**Assignment**
Each record below must be returned exactly, with no line left out.

====== Records supplied

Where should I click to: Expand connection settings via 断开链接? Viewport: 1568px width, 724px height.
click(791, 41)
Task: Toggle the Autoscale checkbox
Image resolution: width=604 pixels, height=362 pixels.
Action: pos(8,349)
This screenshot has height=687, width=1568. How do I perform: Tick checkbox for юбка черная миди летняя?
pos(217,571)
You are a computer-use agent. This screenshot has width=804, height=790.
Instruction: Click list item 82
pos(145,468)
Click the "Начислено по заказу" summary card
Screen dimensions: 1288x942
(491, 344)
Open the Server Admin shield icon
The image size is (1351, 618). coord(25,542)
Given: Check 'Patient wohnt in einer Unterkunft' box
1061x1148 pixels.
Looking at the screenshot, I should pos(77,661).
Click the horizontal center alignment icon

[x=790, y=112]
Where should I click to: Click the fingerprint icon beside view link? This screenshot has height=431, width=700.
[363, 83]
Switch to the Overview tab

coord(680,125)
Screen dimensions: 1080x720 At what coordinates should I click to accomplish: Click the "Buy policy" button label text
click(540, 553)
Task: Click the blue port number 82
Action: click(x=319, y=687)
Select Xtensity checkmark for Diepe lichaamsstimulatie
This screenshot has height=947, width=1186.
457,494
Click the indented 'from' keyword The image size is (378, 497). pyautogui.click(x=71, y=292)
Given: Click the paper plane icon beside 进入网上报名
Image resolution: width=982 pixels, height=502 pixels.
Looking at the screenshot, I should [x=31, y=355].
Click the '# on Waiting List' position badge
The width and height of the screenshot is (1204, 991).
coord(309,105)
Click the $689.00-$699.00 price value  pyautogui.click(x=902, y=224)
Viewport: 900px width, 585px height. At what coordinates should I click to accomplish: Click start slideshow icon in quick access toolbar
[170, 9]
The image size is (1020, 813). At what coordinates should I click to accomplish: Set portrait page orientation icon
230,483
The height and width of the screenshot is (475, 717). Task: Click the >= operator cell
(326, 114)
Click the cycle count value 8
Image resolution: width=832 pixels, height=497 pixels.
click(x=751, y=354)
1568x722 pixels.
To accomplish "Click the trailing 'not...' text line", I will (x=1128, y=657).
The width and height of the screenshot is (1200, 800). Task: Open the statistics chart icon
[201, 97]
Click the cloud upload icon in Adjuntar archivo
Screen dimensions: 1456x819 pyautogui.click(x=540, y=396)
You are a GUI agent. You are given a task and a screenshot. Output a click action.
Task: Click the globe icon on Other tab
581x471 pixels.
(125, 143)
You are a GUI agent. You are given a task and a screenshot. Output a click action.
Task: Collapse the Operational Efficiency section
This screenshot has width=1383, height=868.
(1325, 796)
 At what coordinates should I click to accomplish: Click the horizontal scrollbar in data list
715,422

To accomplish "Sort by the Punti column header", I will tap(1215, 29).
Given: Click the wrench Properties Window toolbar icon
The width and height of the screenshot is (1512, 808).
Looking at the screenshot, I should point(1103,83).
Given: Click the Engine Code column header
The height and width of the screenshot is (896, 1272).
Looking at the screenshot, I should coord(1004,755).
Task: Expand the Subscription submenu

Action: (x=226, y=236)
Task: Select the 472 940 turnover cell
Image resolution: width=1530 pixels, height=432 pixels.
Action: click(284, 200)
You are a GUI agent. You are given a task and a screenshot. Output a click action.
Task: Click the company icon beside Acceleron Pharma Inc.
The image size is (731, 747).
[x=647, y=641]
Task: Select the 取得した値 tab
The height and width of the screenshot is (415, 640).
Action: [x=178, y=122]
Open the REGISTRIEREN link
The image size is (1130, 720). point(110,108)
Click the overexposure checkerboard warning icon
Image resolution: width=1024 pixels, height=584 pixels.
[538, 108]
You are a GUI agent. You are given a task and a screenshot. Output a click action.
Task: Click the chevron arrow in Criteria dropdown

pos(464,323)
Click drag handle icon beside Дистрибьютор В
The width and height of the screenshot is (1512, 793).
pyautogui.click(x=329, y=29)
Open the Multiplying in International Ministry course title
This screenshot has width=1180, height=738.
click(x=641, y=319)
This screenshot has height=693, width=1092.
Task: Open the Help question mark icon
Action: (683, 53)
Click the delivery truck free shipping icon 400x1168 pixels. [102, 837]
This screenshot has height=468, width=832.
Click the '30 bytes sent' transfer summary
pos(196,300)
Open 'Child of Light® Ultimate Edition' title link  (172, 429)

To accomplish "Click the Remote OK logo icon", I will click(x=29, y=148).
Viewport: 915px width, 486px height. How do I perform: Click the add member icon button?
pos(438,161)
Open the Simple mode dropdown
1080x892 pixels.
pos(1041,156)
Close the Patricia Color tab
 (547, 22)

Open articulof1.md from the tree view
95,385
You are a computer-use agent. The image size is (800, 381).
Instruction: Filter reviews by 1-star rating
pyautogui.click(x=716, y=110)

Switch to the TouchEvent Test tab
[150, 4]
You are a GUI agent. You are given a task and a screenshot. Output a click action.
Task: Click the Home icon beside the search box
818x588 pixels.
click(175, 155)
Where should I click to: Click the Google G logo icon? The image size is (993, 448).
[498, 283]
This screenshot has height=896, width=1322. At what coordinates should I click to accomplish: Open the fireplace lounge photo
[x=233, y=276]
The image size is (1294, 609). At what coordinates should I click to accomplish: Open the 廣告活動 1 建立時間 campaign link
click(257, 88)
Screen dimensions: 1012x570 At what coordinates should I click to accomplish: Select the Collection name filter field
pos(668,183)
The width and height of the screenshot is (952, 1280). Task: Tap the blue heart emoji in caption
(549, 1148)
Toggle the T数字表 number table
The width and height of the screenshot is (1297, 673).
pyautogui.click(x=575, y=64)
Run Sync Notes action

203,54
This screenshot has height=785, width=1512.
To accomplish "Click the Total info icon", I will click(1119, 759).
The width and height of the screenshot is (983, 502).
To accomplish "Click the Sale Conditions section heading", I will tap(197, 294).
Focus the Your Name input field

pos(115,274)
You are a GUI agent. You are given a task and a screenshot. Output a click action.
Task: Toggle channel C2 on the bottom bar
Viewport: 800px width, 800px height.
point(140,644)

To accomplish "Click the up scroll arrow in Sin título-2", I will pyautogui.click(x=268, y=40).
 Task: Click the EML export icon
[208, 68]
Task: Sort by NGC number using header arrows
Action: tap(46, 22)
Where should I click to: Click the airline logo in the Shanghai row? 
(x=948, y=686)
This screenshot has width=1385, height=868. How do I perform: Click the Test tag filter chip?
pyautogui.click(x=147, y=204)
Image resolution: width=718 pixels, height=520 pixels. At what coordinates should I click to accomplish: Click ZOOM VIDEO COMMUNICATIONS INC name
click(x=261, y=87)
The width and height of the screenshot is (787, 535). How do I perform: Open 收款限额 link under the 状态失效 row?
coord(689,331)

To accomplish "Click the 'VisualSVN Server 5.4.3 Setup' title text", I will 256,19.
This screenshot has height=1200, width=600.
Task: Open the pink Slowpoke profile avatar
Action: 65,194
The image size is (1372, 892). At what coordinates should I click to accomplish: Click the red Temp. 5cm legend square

============

**The answer**
Where should I click to: Expand connection settings via 断开链接? Viewport: 1568px width, 724px height.
click(791, 41)
Task: Toggle the Autoscale checkbox
Image resolution: width=604 pixels, height=362 pixels.
Action: pos(8,349)
This screenshot has height=687, width=1568. How do I perform: Tick checkbox for юбка черная миди летняя?
pos(217,571)
You are a computer-use agent. This screenshot has width=804, height=790.
Instruction: Click list item 82
pos(145,468)
Click the "Начислено по заказу" summary card
Screen dimensions: 1288x942
(491, 344)
Open the Server Admin shield icon
The image size is (1351, 618). coord(25,542)
Given: Check 'Patient wohnt in einer Unterkunft' box
1061x1148 pixels.
Looking at the screenshot, I should pos(77,661).
Click the horizontal center alignment icon

[x=790, y=112]
Where should I click to: Click the fingerprint icon beside view link? This screenshot has height=431, width=700.
[363, 83]
Switch to the Overview tab

coord(680,125)
Screen dimensions: 1080x720 At what coordinates should I click to accomplish: Click the "Buy policy" button label text
click(540, 553)
Task: Click the blue port number 82
Action: click(x=319, y=687)
Select Xtensity checkmark for Diepe lichaamsstimulatie
This screenshot has height=947, width=1186.
457,494
Click the indented 'from' keyword The image size is (378, 497). pyautogui.click(x=71, y=292)
Given: Click the paper plane icon beside 进入网上报名
Image resolution: width=982 pixels, height=502 pixels.
Looking at the screenshot, I should [x=31, y=355].
Click the '# on Waiting List' position badge
The width and height of the screenshot is (1204, 991).
coord(309,105)
Click the $689.00-$699.00 price value  pyautogui.click(x=902, y=224)
Viewport: 900px width, 585px height. At what coordinates should I click to accomplish: Click start slideshow icon in quick access toolbar
[170, 9]
The image size is (1020, 813). At what coordinates should I click to accomplish: Set portrait page orientation icon
230,483
The height and width of the screenshot is (475, 717). Task: Click the >= operator cell
(326, 114)
Click the cycle count value 8
Image resolution: width=832 pixels, height=497 pixels.
click(x=751, y=354)
1568x722 pixels.
To accomplish "Click the trailing 'not...' text line", I will (x=1128, y=657).
The width and height of the screenshot is (1200, 800). Task: Open the statistics chart icon
[201, 97]
Click the cloud upload icon in Adjuntar archivo
Screen dimensions: 1456x819 pyautogui.click(x=540, y=396)
You are a GUI agent. You are given a task and a screenshot. Output a click action.
Task: Click the globe icon on Other tab
581x471 pixels.
(125, 143)
You are a GUI agent. You are given a task and a screenshot. Output a click action.
Task: Collapse the Operational Efficiency section
This screenshot has width=1383, height=868.
(1325, 796)
 At what coordinates should I click to accomplish: Click the horizontal scrollbar in data list
715,422

To accomplish "Sort by the Punti column header", I will tap(1215, 29).
Given: Click the wrench Properties Window toolbar icon
The width and height of the screenshot is (1512, 808).
Looking at the screenshot, I should point(1103,83).
Given: Click the Engine Code column header
The height and width of the screenshot is (896, 1272).
Looking at the screenshot, I should coord(1004,755).
Task: Expand the Subscription submenu

Action: (x=226, y=236)
Task: Select the 472 940 turnover cell
Image resolution: width=1530 pixels, height=432 pixels.
Action: click(284, 200)
You are a GUI agent. You are given a task and a screenshot. Output a click action.
Task: Click the company icon beside Acceleron Pharma Inc.
The image size is (731, 747).
[x=647, y=641]
Task: Select the 取得した値 tab
The height and width of the screenshot is (415, 640).
Action: [x=178, y=122]
Open the REGISTRIEREN link
The image size is (1130, 720). point(110,108)
Click the overexposure checkerboard warning icon
Image resolution: width=1024 pixels, height=584 pixels.
[538, 108]
You are a GUI agent. You are given a task and a screenshot. Output a click action.
Task: Click the chevron arrow in Criteria dropdown

pos(464,323)
Click drag handle icon beside Дистрибьютор В
The width and height of the screenshot is (1512, 793).
pyautogui.click(x=329, y=29)
Open the Multiplying in International Ministry course title
This screenshot has width=1180, height=738.
click(x=641, y=319)
This screenshot has height=693, width=1092.
Task: Open the Help question mark icon
Action: (683, 53)
Click the delivery truck free shipping icon 400x1168 pixels. [102, 837]
This screenshot has height=468, width=832.
Click the '30 bytes sent' transfer summary
pos(196,300)
Open 'Child of Light® Ultimate Edition' title link  (172, 429)

To accomplish "Click the Remote OK logo icon", I will click(x=29, y=148).
Viewport: 915px width, 486px height. How do I perform: Click the add member icon button?
pos(438,161)
Open the Simple mode dropdown
1080x892 pixels.
pos(1041,156)
Close the Patricia Color tab
 (547, 22)

Open articulof1.md from the tree view
95,385
You are a computer-use agent. The image size is (800, 381).
Instruction: Filter reviews by 1-star rating
pyautogui.click(x=716, y=110)

Switch to the TouchEvent Test tab
[150, 4]
You are a GUI agent. You are given a task and a screenshot. Output a click action.
Task: Click the Home icon beside the search box
818x588 pixels.
click(175, 155)
Where should I click to: Click the Google G logo icon? The image size is (993, 448).
[498, 283]
This screenshot has height=896, width=1322. At what coordinates should I click to accomplish: Open the fireplace lounge photo
[x=233, y=276]
The image size is (1294, 609). At what coordinates should I click to accomplish: Open the 廣告活動 1 建立時間 campaign link
click(257, 88)
Screen dimensions: 1012x570 At what coordinates should I click to accomplish: Select the Collection name filter field
pos(668,183)
The width and height of the screenshot is (952, 1280). Task: Tap the blue heart emoji in caption
(549, 1148)
Toggle the T数字表 number table
The width and height of the screenshot is (1297, 673).
pyautogui.click(x=575, y=64)
Run Sync Notes action

203,54
This screenshot has height=785, width=1512.
To accomplish "Click the Total info icon", I will click(1119, 759).
The width and height of the screenshot is (983, 502).
To accomplish "Click the Sale Conditions section heading", I will tap(197, 294).
Focus the Your Name input field

pos(115,274)
You are a GUI agent. You are given a task and a screenshot. Output a click action.
Task: Toggle channel C2 on the bottom bar
Viewport: 800px width, 800px height.
point(140,644)

To accomplish "Click the up scroll arrow in Sin título-2", I will pyautogui.click(x=268, y=40).
 Task: Click the EML export icon
[208, 68]
Task: Sort by NGC number using header arrows
Action: tap(46, 22)
Where should I click to: Click the airline logo in the Shanghai row? 
(x=948, y=686)
This screenshot has width=1385, height=868. How do I perform: Click the Test tag filter chip?
pyautogui.click(x=147, y=204)
Image resolution: width=718 pixels, height=520 pixels. At what coordinates should I click to accomplish: Click ZOOM VIDEO COMMUNICATIONS INC name
click(x=261, y=87)
The width and height of the screenshot is (787, 535). How do I perform: Open 收款限额 link under the 状态失效 row?
coord(689,331)

To accomplish "Click the 'VisualSVN Server 5.4.3 Setup' title text", I will 256,19.
This screenshot has height=1200, width=600.
Task: Open the pink Slowpoke profile avatar
Action: 65,194
The image size is (1372, 892). At what coordinates should I click to accomplish: Click the red Temp. 5cm legend square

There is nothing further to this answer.